Charles Rotblut recently spoke at the 2017 AAII Investor Conference. For information on how to subscribe to recordings of the presentations, go to www.aaii.com/conferenceaudio for more details.
Are stock price movements random, or can you predict them? This is a question that is at the heart of a lot of investment theory debates. What you perceive as the correct answer plays a big a role in which investments you buy and which you don’t.
A big proponent of the concept that stock price movements cannot be predicted is Burton Malkiel. Burton is the author of “A Random Walk Down Wall Street: The Time-Tested Strategy for Successful Investing” (W. W. Norton, 2011), and he just published the 10th edition of this popular book. Burton believes that the market is efficient, meaning that stock prices automatically adjust to any new news. As a result, he believes investors are better served using index funds than attempting to beat the market by picking individual stocks. You can read a transcript of my interview with him starting on page 7.
I first read “A Random Walk Down Wall Street” several years ago, and it continues to have a big influence on my personal investing strategy. Even though my book, “Better Good Than Lucky” (W&A Publishing/Trader’s Press, 2010), focuses primarily on explaining how to analyze individual stocks, I recommend using index funds in it.
I realize this may come across as a contradiction, but it is actually about managing risk. An index fund ensures that no matter what happens, a portion of your portfolio will be tied to the market’s return. Simply put, index funds give you protection against bad mistakes. If you combine index funds with an active investment strategy, you still give yourself the opportunity to profit from the upside of making astute stock, bond and fund choices.
This leads me to the second article in this month’s issue, “The Top Funds Over Five Years.” If you are going to use actively managed mutual funds, you want to focus on performance, risk and cost. The best funds are not those that generated the highest returns last year, but those that have made their shareholders wealthier and outperformed their category peers over a span of several years. In addition, they offer good returns relative to the level of risk the fund managers take and do so in a comparatively cost-efficient manner. The five-year rankings start on page 12.

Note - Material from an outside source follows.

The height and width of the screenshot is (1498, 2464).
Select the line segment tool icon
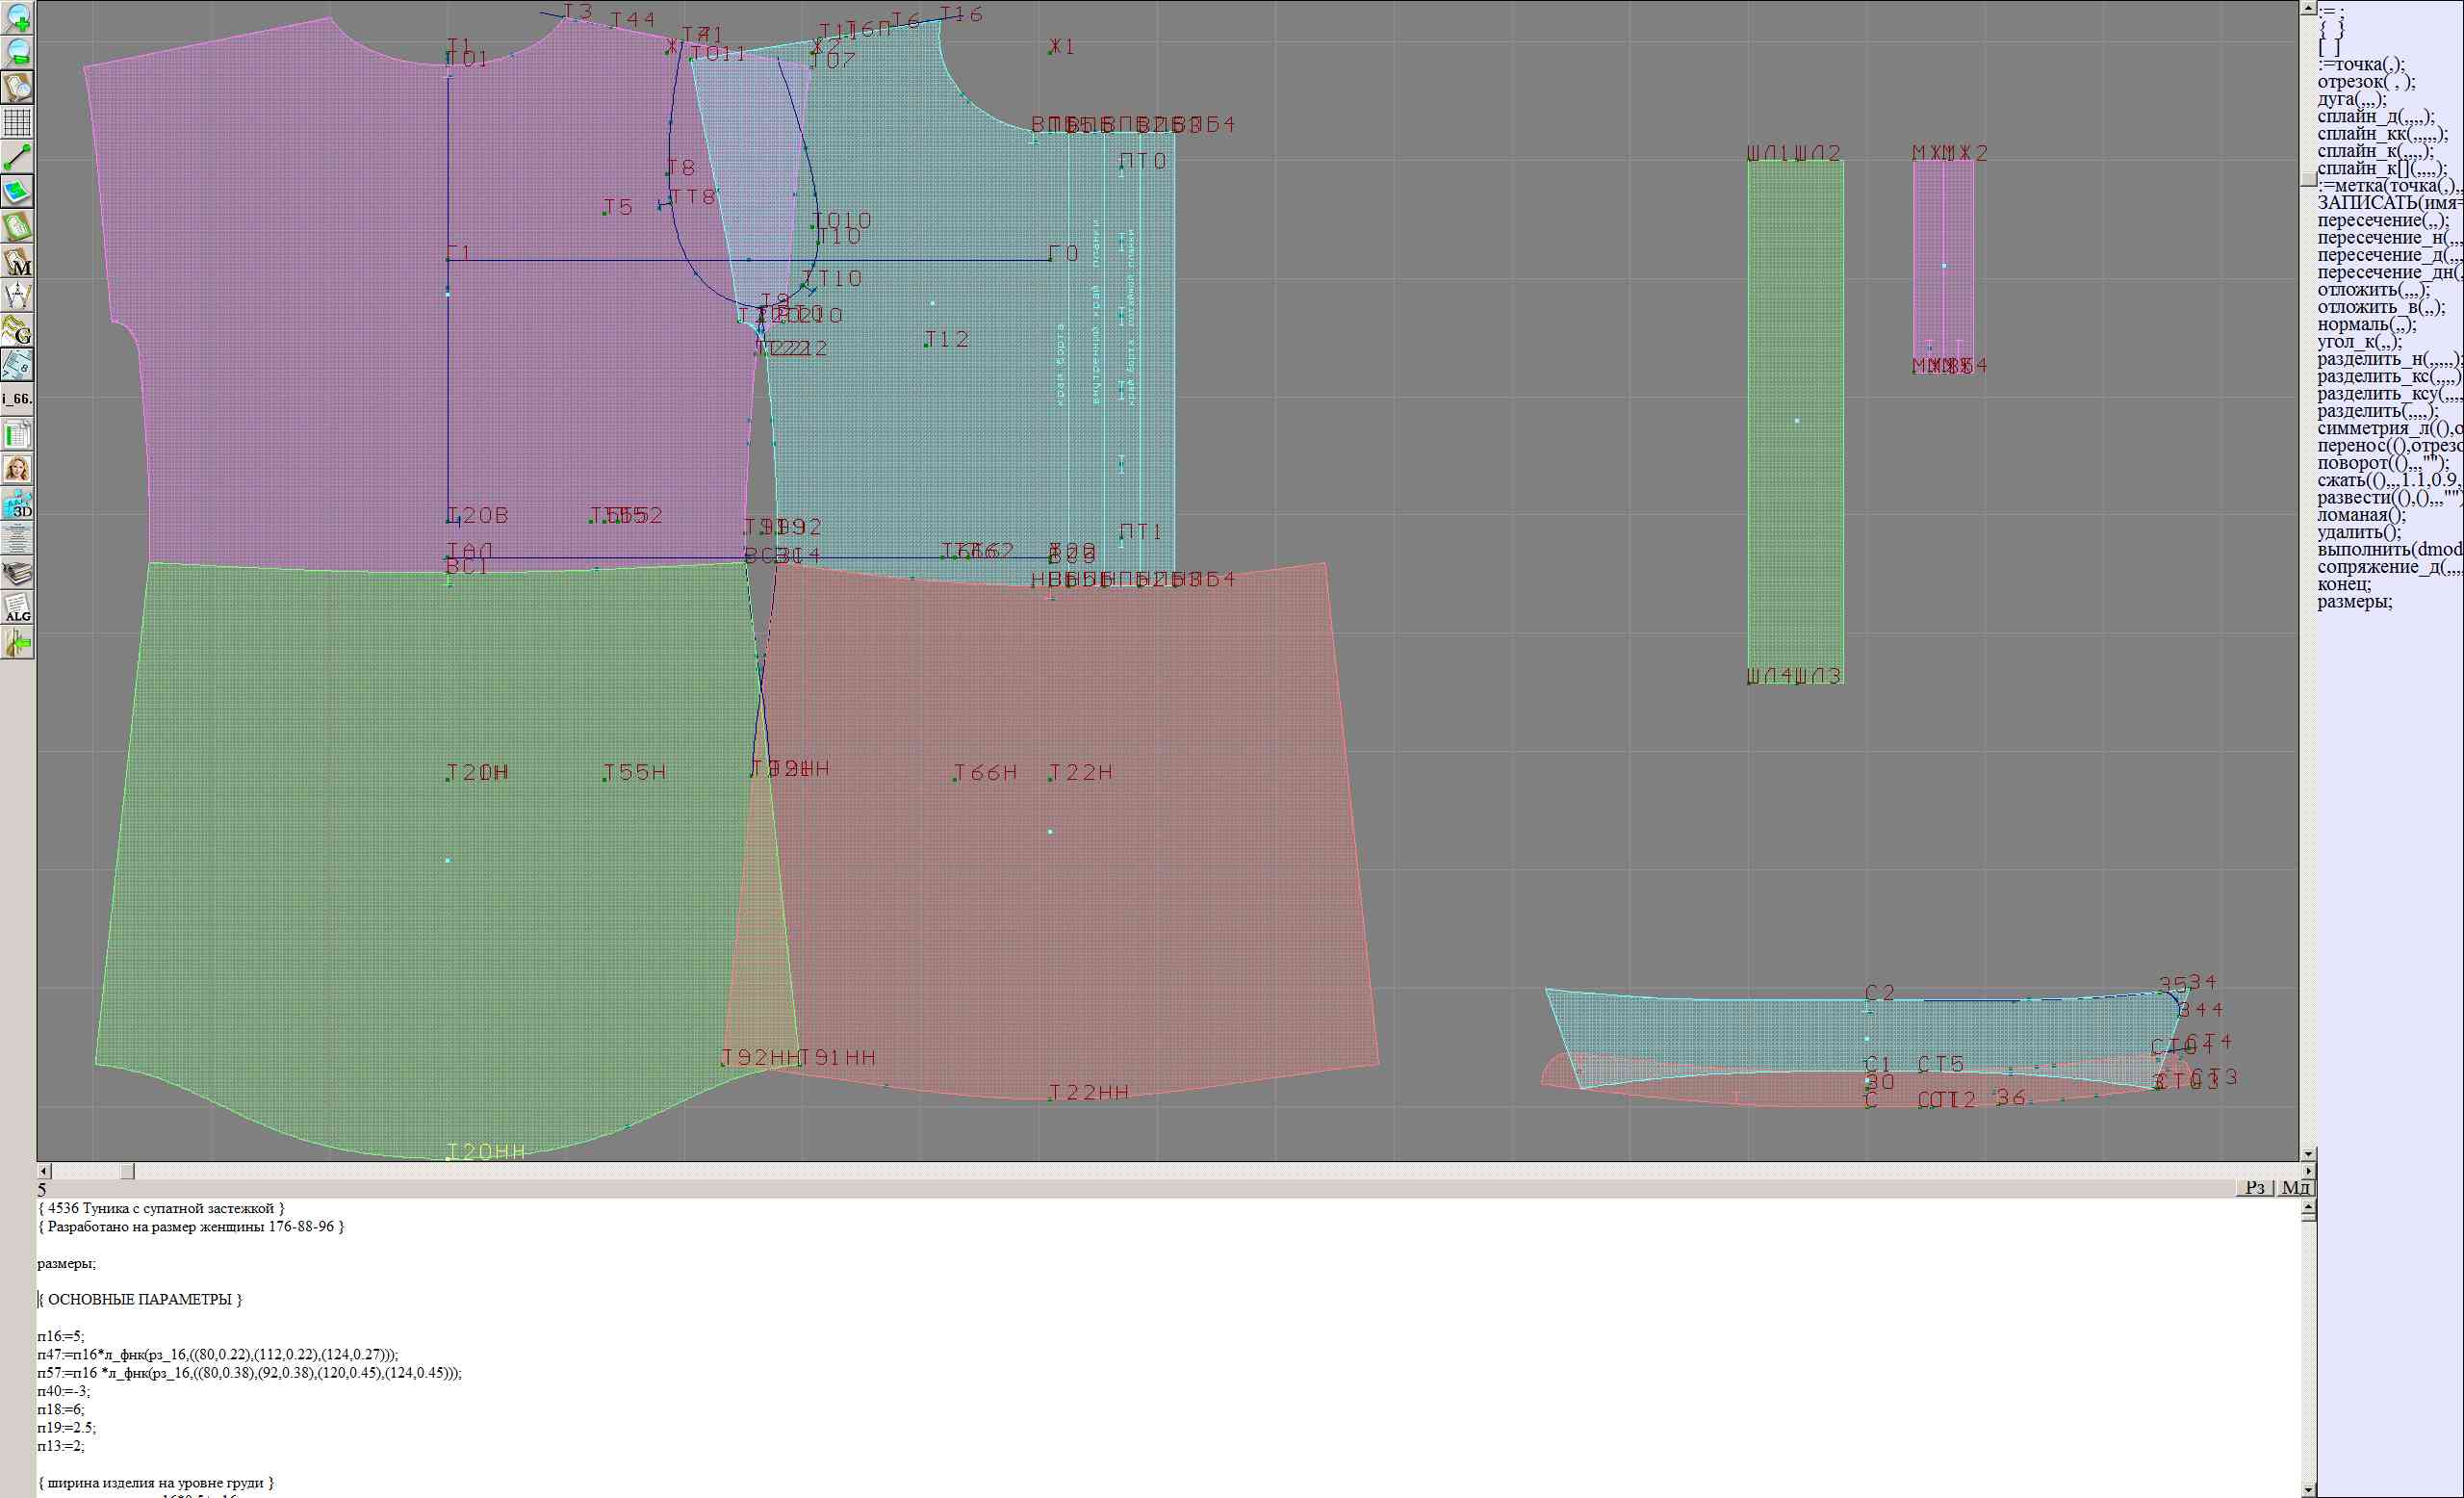coord(17,157)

Keep diversification in mind when looking at the top funds. Though gold and emerging market funds may have dominated the list of the top five-year performers, several bond categories also produced comparatively good five-year average returns. A diversified portfolio of mutual funds from several categories would have helped your net worth increase.
This is the strategy AAII Founder and Chairman James Cloonan uses for the Model Mutual Fund Portfolio. He has combined a diversified group of mutual funds with a history of good performance to create a market-beating portfolio. You can see the current portfolio, find out what the latest fund addition is and read about the selection rule James may be revising on page 33.

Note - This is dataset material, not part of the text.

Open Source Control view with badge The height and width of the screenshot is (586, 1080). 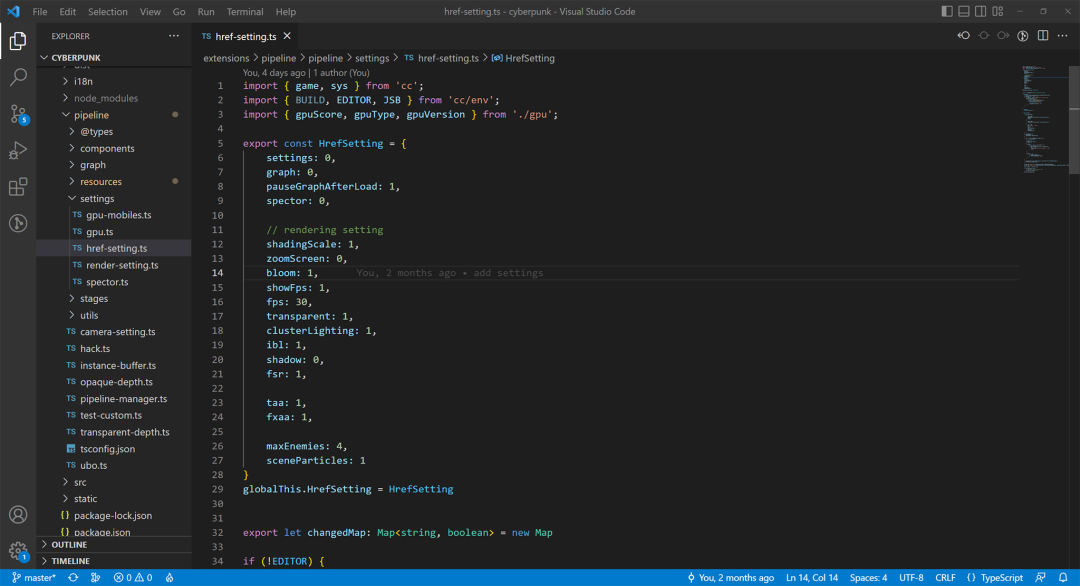tap(18, 114)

Speaking of funds, as I write this, money has flowed out of municipal bonds for 14 consecutive weeks, according the Investment Company Institute ICI. Worries about state and local budgets, intensified by comments made by a highly regarded bank analyst on “60 Minutes” a few months ago, have sent municipal bond prices falling. This raises the question as to whether the current level of fear is justified.
For an answer, I reached out to Annette Thau, who recently published the third edition of “The Bond Book” (McGraw-Hill, 2010). Annette explained that concerns are misplaced since the risk of default is actually pretty low. What is a threat, however, is a rise in interest rates, as she discusses on page 23.
Finally, if the volatility of the stock market and the uncertain outlook for bonds have you feeling a bit befuddled, an alternative option is an inflation-indexed immediate annuity. These policies provide a series of payments that are indexed to an inflation gauge (e.g., the Consumer Price Index, or CPI) in exchange for a single premium payment. Paula Hogan provides more details on page 29.